***** Recorded information

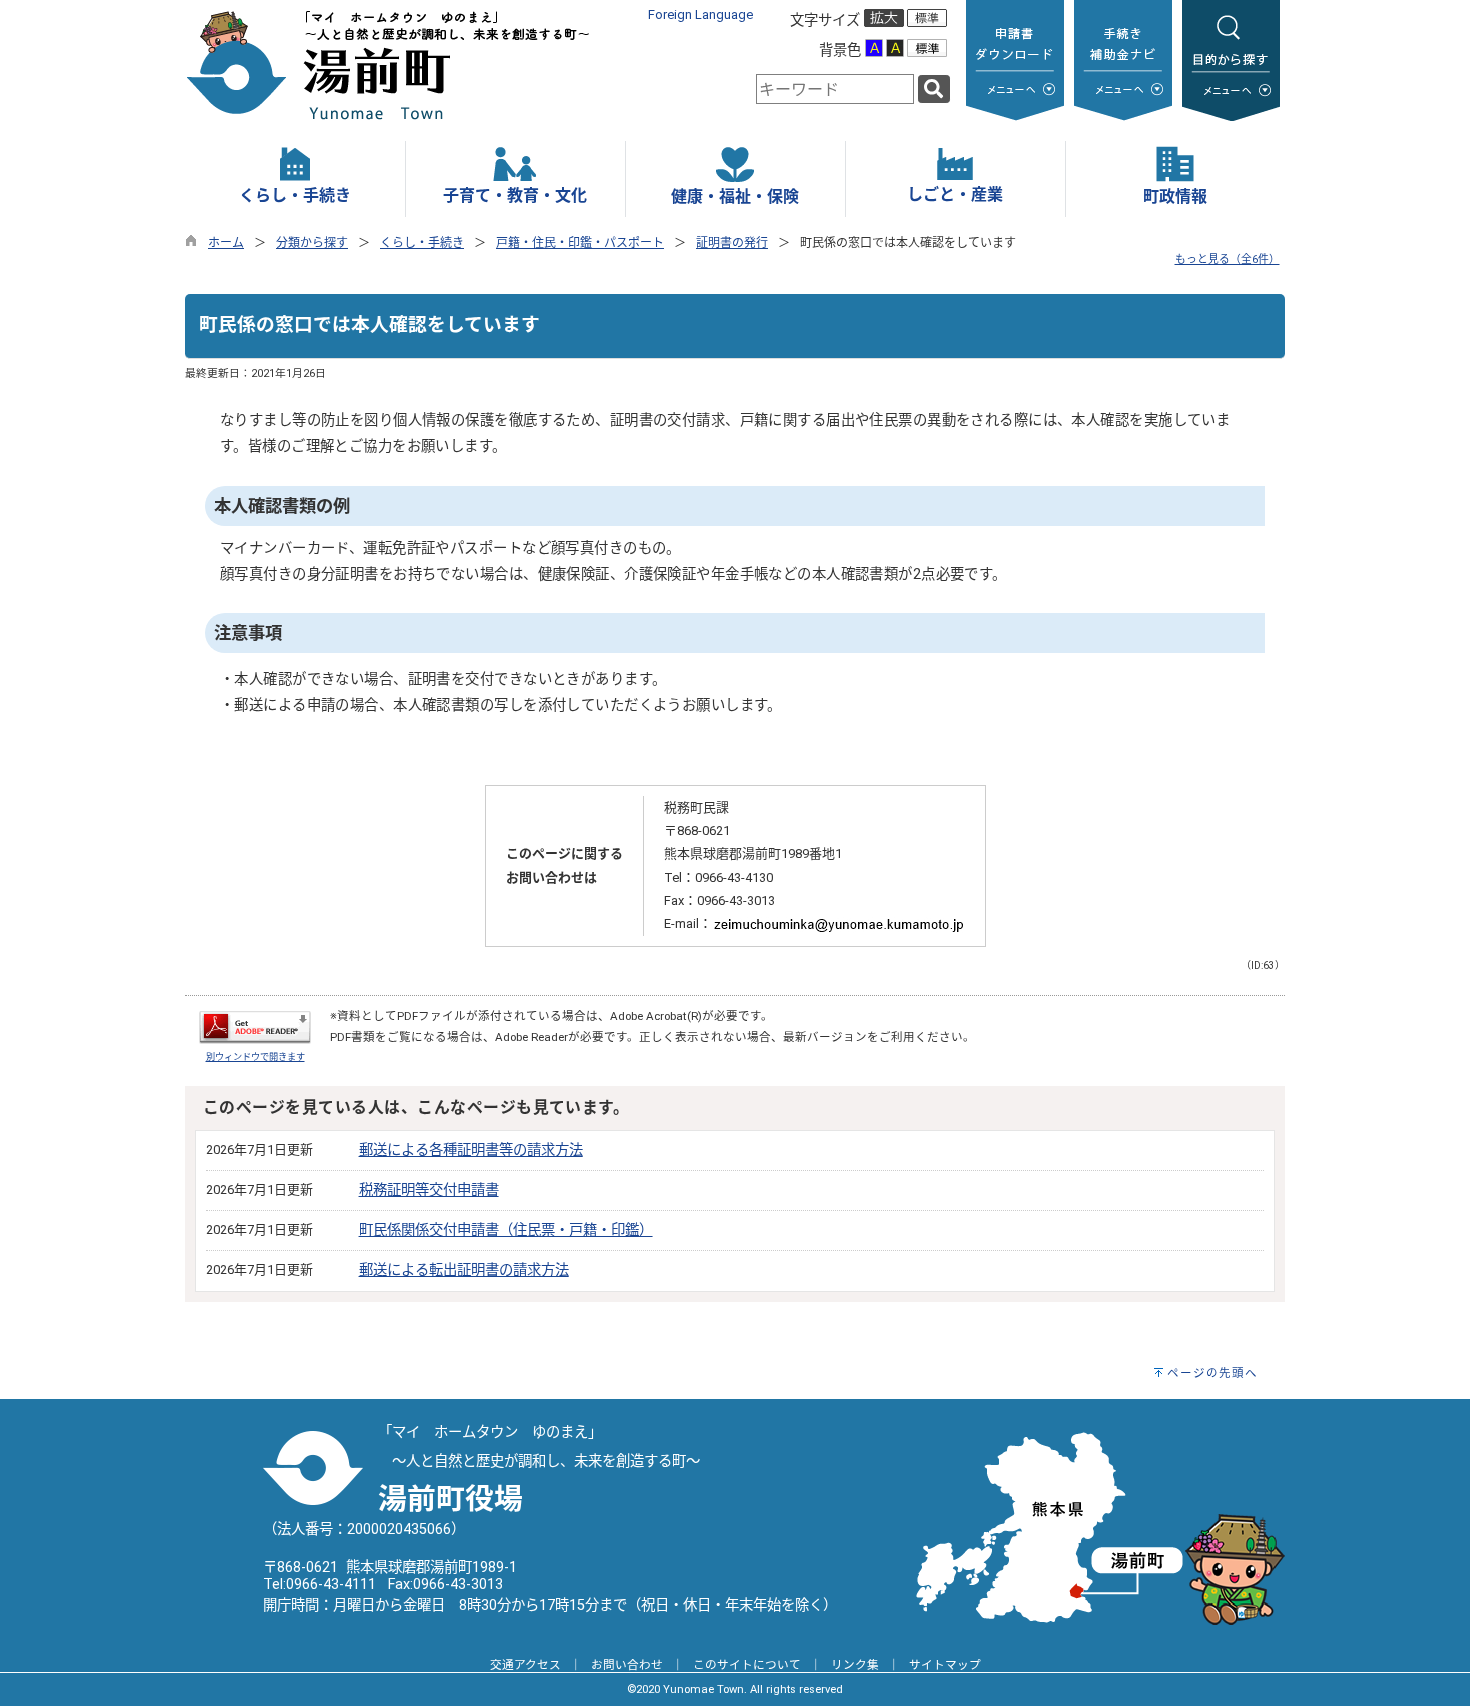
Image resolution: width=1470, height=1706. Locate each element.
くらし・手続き (422, 243)
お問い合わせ (627, 1665)
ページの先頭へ (1212, 1373)
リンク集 (855, 1665)
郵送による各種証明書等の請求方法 (471, 1150)
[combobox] (835, 89)
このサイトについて (747, 1665)
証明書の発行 (732, 243)
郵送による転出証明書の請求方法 (464, 1270)
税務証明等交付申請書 (429, 1190)
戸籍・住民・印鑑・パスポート (580, 243)
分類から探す (312, 243)
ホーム (226, 243)
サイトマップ (945, 1665)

**********

Problem to solve:
Would you return all of the data above word for word, omitting every picture?

Answer to this exercise:
Image resolution: width=1470, height=1706. Locate each element.
くらし・手続き (422, 243)
お問い合わせ (627, 1665)
ページの先頭へ (1212, 1373)
リンク集 (855, 1665)
郵送による各種証明書等の請求方法 (471, 1150)
[combobox] (835, 89)
このサイトについて (747, 1665)
証明書の発行 (732, 243)
郵送による転出証明書の請求方法 (464, 1270)
税務証明等交付申請書 (429, 1190)
戸籍・住民・印鑑・パスポート (580, 243)
分類から探す (312, 243)
ホーム (226, 243)
サイトマップ (945, 1665)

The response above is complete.